#SXSH - My Many Perspectives

Early last week, I had the opportunity to attend the Social Health Summit in Philadelphia.  I am a relative newbie in this arena and was looking forward to the opportunity to expand my horizons a bit.  As my friend Russ, pointed out, I had somewhat of a unique vantage point for the conference: I am a health care professional, a patient with a chronic illness, a caregiver for a patient with a chronic illness, a blogger and a marketer/consultant.  Obviously, I had a lot of insights from all aspects of my life and career.

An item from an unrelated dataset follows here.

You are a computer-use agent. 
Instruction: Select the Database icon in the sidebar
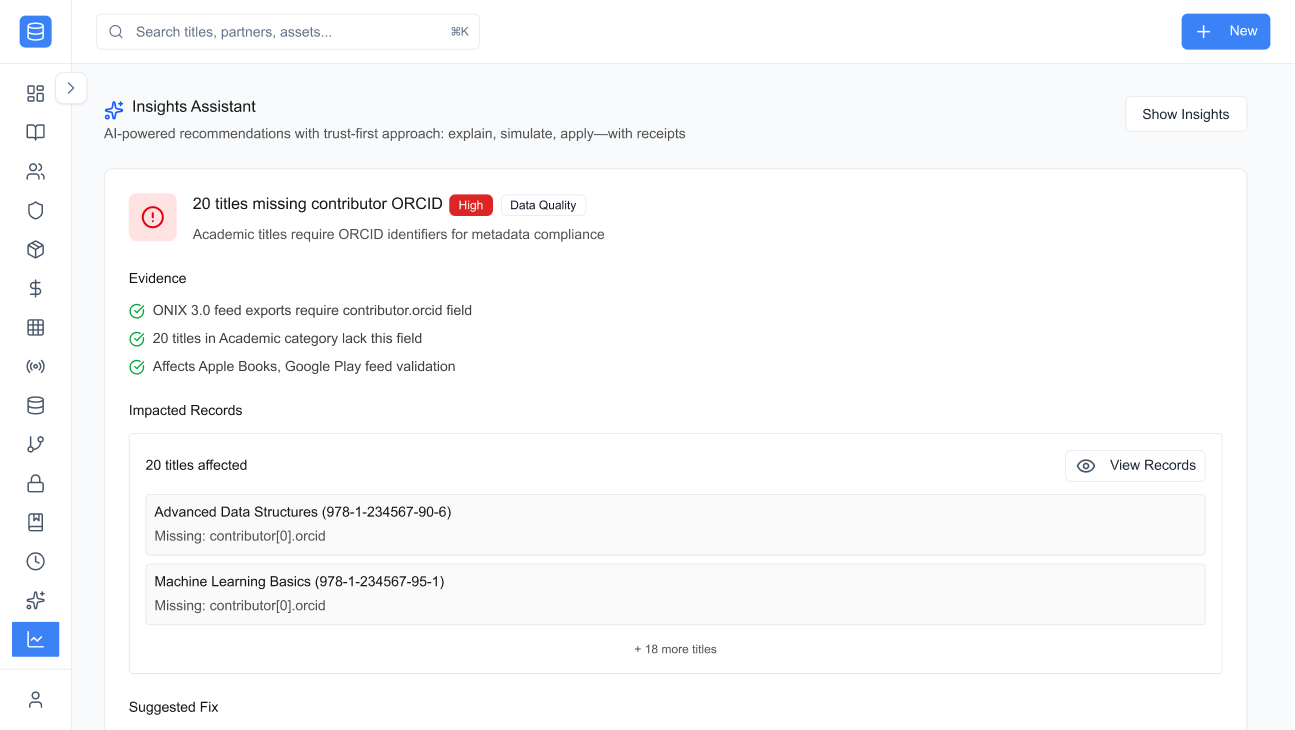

This was the first meeting I’ve ever attended where it was completely appropriate to be on your mobile device while the speaker was presenting.  I like this!  I also really liked the relaxed atmosphere for asking questions and the ability to interact directly with the speakers.  However, I am not used to the un-conference style and somewhat ‘loose’ nature of the agenda.  I am not sure if this is a result of my Type-A personality or years of pharma experience, but I like a little structure and order to my meetings.  It felt a tad unorganized.  I’m adaptable, though, so I made my way through it.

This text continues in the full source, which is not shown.